In some scenarios, files might contain several duplicate lines. It becomes extremely hard to view those repeated neighboring lines in a file. In Linux, the uniq command detect repeated lines, reports or removes the duplicated lines, and writes the filtered data to a file or standard output.
The uniq command is a Linux command line utility program that is capable of identifying adjacent lines that are duplicated in an input file and prints unique lines to the standard output or writes to an output file.
Most importantly, the uniq command can locate duplicate lines only if they are adjacent. So, the input text file content needs to be sorted ahead. Then we can pipe the sorted content to the uniq command.

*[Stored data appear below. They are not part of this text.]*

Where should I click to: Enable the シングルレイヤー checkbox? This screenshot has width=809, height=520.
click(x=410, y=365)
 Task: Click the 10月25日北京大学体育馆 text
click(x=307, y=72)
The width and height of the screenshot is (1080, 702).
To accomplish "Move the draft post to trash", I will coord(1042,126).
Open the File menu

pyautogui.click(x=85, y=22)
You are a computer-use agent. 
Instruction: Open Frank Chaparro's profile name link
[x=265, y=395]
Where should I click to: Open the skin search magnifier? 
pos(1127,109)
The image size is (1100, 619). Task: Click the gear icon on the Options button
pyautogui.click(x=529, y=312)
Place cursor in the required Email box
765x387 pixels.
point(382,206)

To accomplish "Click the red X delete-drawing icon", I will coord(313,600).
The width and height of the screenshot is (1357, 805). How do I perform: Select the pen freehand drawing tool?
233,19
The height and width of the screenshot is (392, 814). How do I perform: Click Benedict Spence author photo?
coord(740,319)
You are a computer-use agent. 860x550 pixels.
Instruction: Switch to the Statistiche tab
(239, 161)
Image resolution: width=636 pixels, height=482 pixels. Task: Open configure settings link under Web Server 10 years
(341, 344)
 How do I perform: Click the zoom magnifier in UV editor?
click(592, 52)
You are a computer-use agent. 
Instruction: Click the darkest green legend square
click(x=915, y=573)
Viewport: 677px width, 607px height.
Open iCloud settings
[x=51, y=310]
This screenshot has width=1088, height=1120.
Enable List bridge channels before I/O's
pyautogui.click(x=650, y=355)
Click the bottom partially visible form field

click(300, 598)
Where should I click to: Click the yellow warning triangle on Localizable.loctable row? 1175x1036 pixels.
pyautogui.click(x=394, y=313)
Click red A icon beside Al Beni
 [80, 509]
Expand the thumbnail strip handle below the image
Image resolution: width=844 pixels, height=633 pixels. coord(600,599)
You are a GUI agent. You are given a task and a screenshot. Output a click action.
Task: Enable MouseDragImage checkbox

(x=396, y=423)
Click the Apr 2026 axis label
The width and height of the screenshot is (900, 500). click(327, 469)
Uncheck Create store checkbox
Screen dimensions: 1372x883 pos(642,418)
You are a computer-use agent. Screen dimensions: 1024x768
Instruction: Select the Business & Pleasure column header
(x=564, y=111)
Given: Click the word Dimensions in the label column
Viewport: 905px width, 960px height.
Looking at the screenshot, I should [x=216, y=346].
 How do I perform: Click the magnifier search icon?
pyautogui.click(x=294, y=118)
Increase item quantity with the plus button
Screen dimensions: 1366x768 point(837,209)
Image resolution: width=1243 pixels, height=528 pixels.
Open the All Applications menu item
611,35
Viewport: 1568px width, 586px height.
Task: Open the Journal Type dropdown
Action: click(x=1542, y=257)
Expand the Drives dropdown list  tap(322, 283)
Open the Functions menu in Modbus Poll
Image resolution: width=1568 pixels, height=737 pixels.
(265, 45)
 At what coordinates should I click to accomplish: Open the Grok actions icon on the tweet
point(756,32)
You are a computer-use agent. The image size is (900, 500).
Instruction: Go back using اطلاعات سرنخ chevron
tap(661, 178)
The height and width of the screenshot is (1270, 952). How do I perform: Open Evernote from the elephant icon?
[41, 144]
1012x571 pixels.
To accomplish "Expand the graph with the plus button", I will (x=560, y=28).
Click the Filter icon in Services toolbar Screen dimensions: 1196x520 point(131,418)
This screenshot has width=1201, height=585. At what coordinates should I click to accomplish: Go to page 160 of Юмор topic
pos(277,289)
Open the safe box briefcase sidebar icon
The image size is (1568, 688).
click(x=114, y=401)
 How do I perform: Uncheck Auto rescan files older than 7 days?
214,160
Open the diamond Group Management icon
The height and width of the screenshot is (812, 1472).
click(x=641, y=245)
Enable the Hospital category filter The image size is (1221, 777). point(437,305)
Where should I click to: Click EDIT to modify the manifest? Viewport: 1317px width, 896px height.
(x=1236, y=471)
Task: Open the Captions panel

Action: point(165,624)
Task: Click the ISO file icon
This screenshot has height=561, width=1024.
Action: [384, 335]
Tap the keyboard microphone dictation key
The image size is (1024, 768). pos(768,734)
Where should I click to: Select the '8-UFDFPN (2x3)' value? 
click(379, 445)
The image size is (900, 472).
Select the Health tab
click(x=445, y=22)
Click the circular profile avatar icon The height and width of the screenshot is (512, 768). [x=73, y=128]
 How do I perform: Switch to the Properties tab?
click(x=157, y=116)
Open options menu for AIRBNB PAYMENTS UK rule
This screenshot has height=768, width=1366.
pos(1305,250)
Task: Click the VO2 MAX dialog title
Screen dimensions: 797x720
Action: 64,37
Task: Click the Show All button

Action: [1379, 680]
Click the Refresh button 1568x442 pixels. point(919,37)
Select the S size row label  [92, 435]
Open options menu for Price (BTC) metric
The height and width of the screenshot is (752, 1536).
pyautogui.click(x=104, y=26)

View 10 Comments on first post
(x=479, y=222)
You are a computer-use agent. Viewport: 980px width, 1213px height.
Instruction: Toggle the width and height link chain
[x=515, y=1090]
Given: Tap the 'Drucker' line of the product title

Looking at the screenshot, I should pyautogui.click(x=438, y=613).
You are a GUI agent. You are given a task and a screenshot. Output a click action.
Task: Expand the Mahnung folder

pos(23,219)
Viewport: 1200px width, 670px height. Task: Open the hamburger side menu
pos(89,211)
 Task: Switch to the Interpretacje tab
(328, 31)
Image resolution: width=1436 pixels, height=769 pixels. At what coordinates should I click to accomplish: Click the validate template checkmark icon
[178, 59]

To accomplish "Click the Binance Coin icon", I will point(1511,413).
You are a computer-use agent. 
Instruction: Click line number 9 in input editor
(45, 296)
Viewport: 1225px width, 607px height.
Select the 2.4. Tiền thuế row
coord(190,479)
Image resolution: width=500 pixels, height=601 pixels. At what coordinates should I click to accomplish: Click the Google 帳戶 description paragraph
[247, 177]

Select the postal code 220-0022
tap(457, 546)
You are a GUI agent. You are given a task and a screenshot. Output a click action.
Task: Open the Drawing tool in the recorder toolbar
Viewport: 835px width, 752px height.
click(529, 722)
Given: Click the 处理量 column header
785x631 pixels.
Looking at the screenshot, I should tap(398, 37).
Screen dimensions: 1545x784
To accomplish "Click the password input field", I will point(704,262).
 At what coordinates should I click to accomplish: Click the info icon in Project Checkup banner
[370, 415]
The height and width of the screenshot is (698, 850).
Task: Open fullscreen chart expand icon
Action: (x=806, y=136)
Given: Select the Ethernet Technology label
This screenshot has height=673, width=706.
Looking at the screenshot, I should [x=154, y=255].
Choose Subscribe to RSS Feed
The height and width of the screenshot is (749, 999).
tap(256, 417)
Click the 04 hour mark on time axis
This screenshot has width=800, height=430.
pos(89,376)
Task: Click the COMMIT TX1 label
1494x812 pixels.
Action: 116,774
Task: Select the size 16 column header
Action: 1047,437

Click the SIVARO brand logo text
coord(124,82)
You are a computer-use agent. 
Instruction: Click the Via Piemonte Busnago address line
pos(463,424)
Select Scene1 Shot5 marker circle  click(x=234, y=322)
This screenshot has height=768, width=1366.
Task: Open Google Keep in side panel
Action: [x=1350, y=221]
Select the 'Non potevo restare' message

In that case, the sort command can be used to sort the file content.
uniq [option] ... [input_file [output_file]]
uniq command Options
Useful options of uniq command:
|-u, - -unique||The unique lines will only be printed from the input content.|
|-d, - -repeated||The duplicate lines will only be printed from the input content where it displays one line per each repeated line.|
|-c, - -count||Displays the duplicate count of each repeated line as a number before the line.|
|-D, - -all-repeated||Only outputs all the duplicated lines and ignores unique lines.|
|-z, - -zero-terminated||A line will end with a NULL or 0 bytes. By default, each line ended with a newline.|
|-f N, - -skip-fields(N)||When the command checks for the uniqueness of a line, an N number of fields will be ignored.|
|-s N, - -skip-chars(N)||First N number of characters will be skipped when comparing each line for uniqueness.|
|-i, - -ignore-case||The comparisons done by uniq command are case sensitive. The -i option can be used to make case insensitive comparisons among each line.|
|-w N, - -check-chars(N)||This option will use the specified number of characters(N) as the first N characters to be tested for uniqueness. Opposite of the -s N option where it skips the first N chars.|
uniq options with examples
In the following examples, we will be using a text file called sample.txt with the below content.
Remote working is the new Trend. Remote working is the new Trend. Remote working is the new Trend. Remote working is the new Trend. No mercy How are you.. How are you.. How are you. Super Cars are the future.
The -c option displays the duplicate count of each line for a given input file.
uniq -c sample.txt
As shown in the output, the count of the duplicated lines is shown as a number before each repeated line group.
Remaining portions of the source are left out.